═══ DATA
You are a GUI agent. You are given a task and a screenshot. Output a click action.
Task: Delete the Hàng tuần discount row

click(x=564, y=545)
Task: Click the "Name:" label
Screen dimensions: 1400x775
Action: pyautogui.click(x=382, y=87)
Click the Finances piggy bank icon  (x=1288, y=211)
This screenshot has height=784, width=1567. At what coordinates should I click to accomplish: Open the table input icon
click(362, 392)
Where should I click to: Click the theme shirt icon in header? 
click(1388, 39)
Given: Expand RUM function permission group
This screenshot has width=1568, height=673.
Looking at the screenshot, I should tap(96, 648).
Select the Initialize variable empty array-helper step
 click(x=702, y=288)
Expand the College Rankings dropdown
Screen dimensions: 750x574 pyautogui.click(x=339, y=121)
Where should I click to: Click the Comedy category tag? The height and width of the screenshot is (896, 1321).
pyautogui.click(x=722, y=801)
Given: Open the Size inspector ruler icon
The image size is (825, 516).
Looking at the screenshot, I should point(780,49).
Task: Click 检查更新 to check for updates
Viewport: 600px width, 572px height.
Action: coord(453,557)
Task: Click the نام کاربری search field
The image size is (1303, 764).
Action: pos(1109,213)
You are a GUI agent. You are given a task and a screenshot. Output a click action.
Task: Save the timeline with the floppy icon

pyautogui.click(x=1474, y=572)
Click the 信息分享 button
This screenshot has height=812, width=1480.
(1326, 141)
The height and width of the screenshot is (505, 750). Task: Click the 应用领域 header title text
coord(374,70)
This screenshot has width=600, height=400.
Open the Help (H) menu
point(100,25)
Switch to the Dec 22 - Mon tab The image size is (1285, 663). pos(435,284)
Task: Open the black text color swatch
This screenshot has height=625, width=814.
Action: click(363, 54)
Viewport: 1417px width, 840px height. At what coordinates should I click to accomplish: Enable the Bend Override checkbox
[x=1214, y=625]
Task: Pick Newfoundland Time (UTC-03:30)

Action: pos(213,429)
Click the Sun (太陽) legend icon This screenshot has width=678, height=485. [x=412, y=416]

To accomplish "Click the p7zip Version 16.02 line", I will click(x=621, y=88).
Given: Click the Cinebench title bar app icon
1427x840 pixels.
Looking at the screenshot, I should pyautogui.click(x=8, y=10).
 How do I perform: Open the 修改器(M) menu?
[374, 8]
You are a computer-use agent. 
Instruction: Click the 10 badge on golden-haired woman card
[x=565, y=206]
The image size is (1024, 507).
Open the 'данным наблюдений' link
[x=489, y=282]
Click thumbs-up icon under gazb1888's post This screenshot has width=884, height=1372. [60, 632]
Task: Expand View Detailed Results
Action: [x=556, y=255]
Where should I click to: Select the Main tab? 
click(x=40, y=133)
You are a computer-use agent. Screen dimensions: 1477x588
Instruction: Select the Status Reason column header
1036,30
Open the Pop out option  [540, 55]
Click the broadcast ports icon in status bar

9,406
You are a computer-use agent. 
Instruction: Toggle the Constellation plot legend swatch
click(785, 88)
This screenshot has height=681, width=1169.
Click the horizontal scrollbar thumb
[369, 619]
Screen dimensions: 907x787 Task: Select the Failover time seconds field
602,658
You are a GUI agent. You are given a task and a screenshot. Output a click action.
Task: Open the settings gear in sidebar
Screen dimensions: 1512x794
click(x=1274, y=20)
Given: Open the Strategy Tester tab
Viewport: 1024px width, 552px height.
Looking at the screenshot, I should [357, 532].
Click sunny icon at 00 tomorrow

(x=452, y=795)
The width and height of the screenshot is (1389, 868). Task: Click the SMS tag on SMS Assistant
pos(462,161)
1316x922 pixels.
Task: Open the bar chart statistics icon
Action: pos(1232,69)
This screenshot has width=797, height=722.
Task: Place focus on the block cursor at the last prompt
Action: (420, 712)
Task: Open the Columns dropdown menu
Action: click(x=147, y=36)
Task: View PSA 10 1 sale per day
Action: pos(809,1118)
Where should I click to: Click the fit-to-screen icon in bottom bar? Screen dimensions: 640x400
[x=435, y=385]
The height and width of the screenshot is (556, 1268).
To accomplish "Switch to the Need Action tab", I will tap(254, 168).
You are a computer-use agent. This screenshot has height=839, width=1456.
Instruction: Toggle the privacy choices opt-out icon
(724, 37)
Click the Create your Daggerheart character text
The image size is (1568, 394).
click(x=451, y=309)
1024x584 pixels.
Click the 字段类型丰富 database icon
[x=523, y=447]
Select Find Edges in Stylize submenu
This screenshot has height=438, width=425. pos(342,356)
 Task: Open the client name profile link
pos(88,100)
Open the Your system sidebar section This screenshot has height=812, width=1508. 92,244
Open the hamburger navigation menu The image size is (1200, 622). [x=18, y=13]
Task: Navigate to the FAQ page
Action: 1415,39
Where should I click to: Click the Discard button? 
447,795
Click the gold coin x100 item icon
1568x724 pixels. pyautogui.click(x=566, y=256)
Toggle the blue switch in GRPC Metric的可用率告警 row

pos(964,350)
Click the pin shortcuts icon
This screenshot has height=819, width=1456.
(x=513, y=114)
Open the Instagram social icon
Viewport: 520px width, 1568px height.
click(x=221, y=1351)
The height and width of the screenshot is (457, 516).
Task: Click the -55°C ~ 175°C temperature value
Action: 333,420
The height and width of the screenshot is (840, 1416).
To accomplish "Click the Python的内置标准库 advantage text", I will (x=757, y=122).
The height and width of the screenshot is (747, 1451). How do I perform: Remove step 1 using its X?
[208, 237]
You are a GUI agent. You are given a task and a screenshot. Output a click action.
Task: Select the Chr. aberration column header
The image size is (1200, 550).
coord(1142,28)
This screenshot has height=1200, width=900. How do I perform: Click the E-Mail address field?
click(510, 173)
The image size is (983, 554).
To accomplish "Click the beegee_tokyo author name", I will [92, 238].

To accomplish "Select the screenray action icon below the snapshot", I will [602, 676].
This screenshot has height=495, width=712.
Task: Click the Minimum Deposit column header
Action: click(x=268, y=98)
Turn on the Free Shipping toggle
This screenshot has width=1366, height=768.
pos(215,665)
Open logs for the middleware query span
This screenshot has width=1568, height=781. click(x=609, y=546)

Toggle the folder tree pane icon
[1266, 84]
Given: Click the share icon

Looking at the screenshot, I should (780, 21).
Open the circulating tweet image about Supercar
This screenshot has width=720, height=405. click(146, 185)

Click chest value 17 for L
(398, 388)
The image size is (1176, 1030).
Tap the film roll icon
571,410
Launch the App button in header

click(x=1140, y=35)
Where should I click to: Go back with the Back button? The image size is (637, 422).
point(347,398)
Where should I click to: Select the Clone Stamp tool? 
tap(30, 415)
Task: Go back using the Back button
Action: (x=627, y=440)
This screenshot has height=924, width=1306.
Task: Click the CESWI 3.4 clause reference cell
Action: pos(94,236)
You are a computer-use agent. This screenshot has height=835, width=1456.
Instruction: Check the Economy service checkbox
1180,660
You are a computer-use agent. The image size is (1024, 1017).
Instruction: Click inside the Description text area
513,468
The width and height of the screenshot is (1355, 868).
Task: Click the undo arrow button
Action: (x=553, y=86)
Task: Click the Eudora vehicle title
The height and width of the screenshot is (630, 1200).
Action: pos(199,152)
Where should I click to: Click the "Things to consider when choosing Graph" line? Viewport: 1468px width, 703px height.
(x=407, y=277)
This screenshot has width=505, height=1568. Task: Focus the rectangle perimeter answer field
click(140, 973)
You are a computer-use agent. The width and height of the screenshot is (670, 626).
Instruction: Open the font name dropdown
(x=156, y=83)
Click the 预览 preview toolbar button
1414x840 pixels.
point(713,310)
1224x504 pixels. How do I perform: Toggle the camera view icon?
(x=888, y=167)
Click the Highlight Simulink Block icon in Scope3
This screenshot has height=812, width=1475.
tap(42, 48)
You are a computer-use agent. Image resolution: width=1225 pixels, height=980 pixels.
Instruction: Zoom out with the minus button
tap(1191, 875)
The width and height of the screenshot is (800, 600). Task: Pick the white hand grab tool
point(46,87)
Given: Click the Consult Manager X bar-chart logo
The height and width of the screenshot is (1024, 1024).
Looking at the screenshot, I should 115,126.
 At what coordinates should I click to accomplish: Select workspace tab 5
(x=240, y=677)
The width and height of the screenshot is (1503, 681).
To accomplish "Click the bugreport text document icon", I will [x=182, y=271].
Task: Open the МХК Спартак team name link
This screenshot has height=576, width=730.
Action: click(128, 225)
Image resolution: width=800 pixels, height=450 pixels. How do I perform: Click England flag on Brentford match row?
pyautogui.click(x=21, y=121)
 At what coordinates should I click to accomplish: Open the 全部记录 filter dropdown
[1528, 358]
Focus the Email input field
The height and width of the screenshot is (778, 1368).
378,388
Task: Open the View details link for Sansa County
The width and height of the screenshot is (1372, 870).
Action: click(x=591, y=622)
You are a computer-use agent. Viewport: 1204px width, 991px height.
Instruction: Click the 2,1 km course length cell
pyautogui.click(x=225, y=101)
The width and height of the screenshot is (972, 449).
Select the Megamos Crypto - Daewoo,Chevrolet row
══════
AIM OF THE EXERCISE:
Begin at the line containing "Task: Open the View" and continue through the last line of the records. Lay out those lines as a Markdown table with the columns Row and Line, numbering each row and leaving out any blank lines.

TASK RESPONSE:
| Row | Line |
|---|---|
| 1 | Task: Open the View details link for Sansa County |
| 2 | The width and height of the screenshot is (1372, 870). |
| 3 | Action: click(x=591, y=622) |
| 4 | You are a computer-use agent. Viewport: 1204px width, 991px height. |
| 5 | Instruction: Click the 2,1 km course length cell |
| 6 | pyautogui.click(x=225, y=101) |
| 7 | The width and height of the screenshot is (972, 449). |
| 8 | Select the Megamos Crypto - Daewoo,Chevrolet row |